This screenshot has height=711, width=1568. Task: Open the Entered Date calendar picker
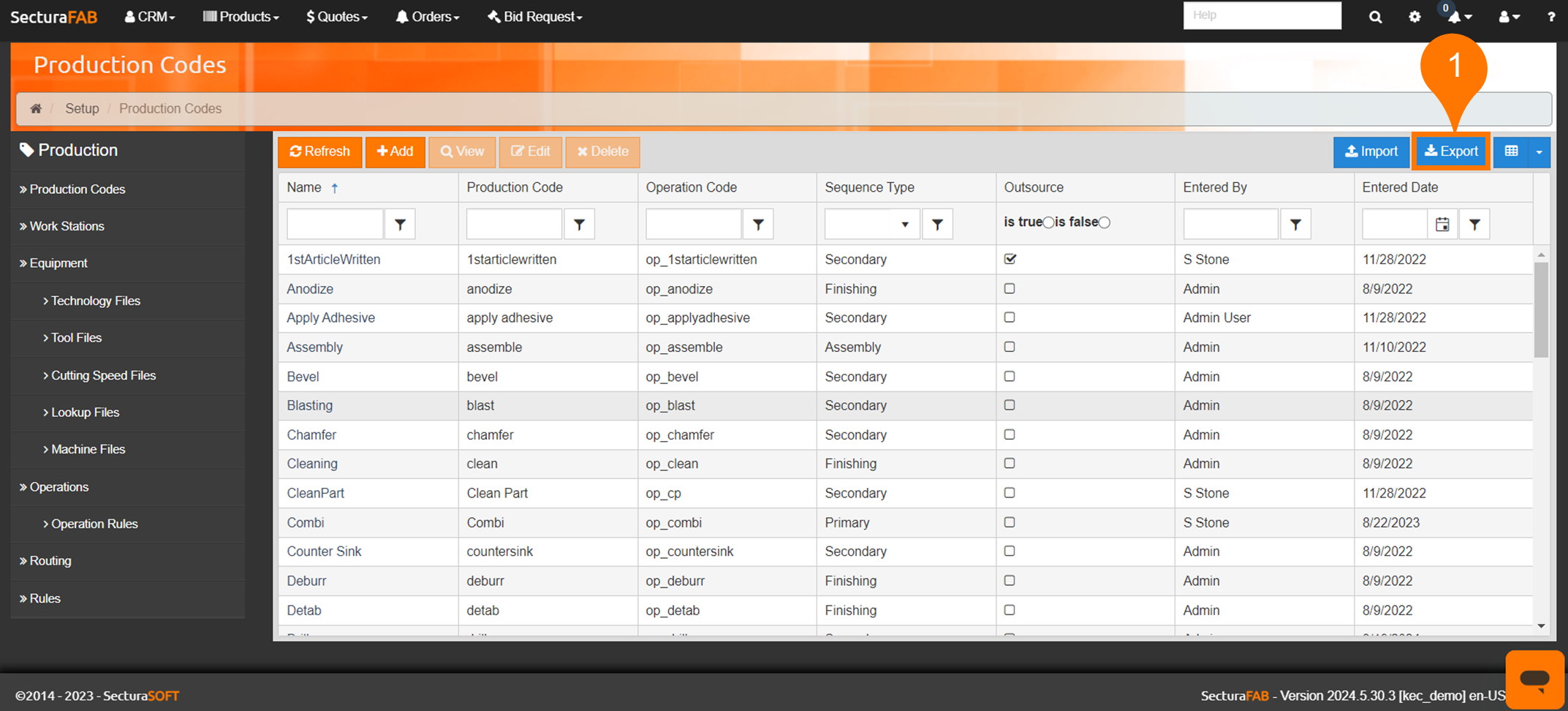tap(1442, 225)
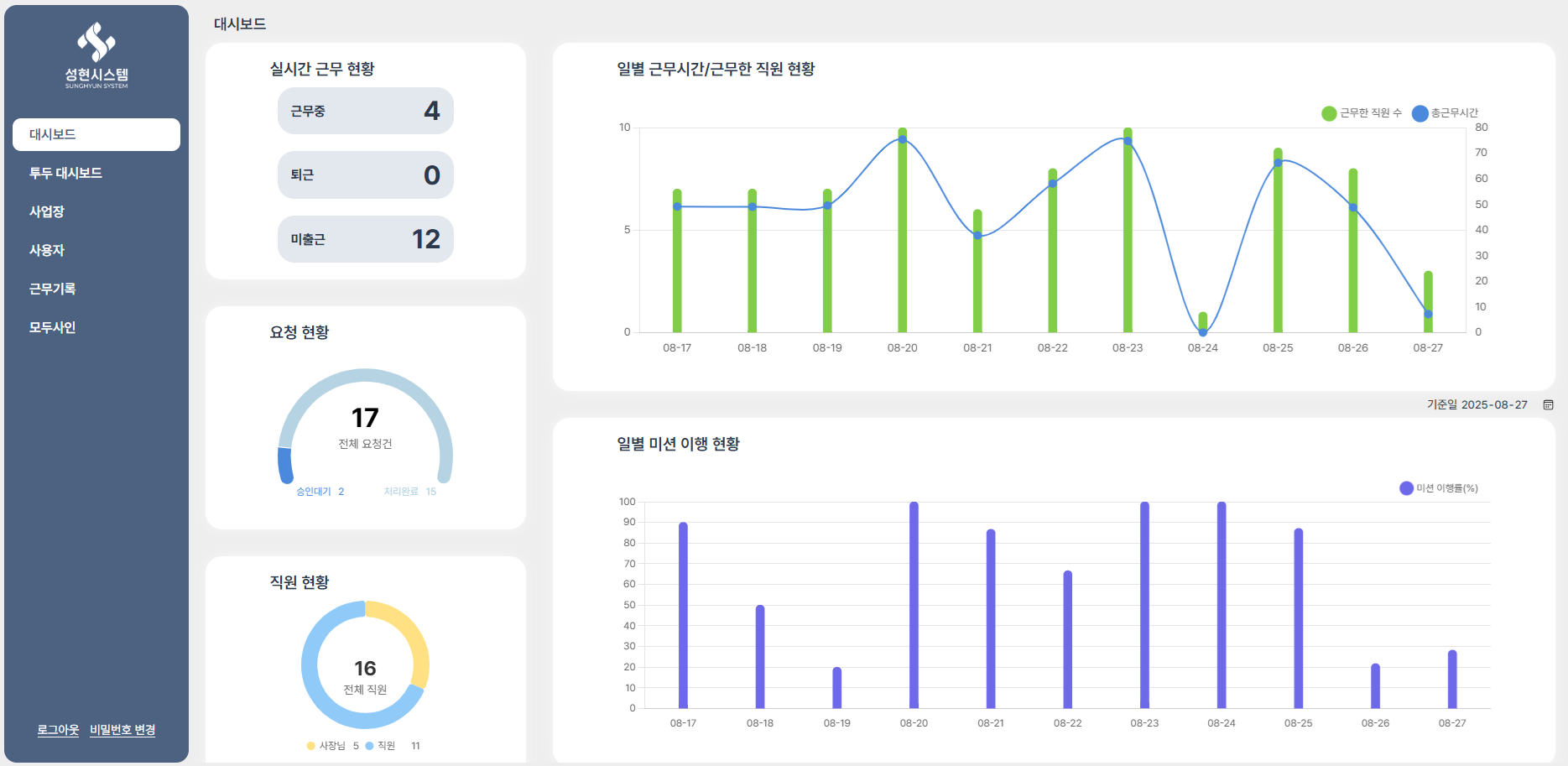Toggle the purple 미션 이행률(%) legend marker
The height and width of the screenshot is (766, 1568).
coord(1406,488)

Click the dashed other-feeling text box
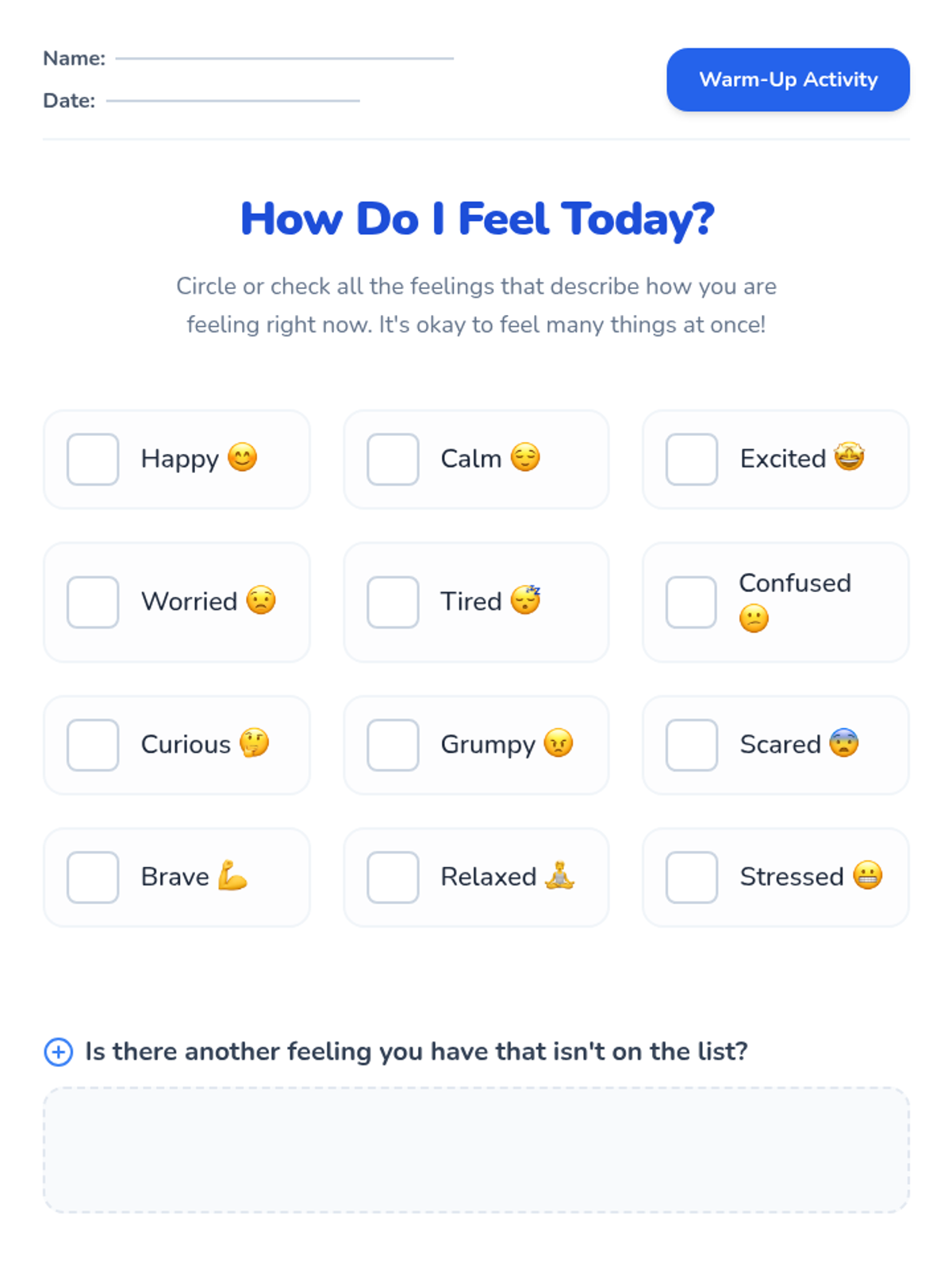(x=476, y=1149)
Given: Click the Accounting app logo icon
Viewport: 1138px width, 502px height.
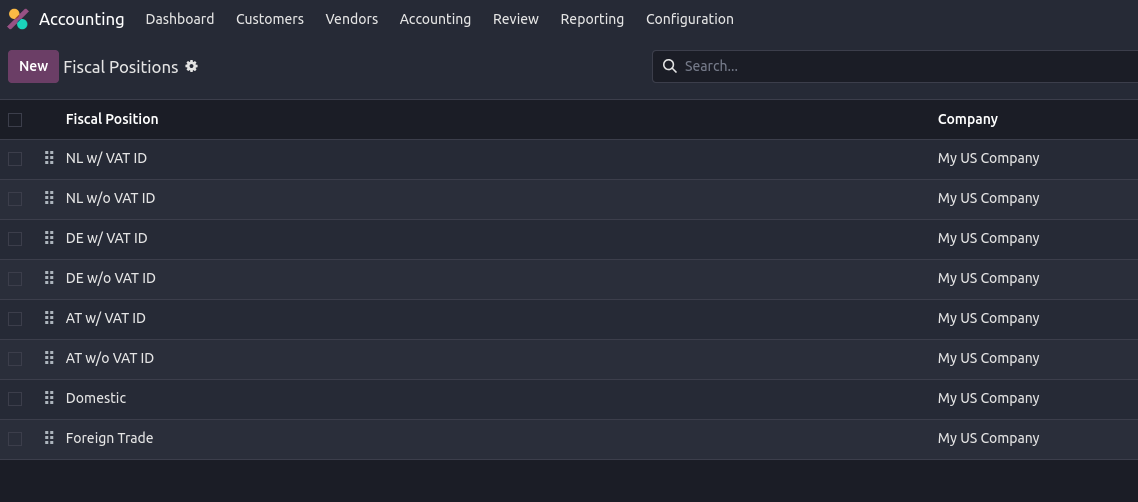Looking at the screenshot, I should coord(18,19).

□ □ □

- WHAT THE TASK ASKS
Skipping the pictures, transcribe each line above exactly as it appears.

- RESPONSE BOX
This screenshot has height=711, width=1568. Task: Open the Entered Date calendar picker
tap(1442, 225)
Toggle the purple 미션 이행률(%) legend marker
The height and width of the screenshot is (766, 1568).
coord(1406,488)

Click the dashed other-feeling text box
(x=476, y=1149)
Given: Click the Accounting app logo icon
Viewport: 1138px width, 502px height.
Looking at the screenshot, I should coord(18,19).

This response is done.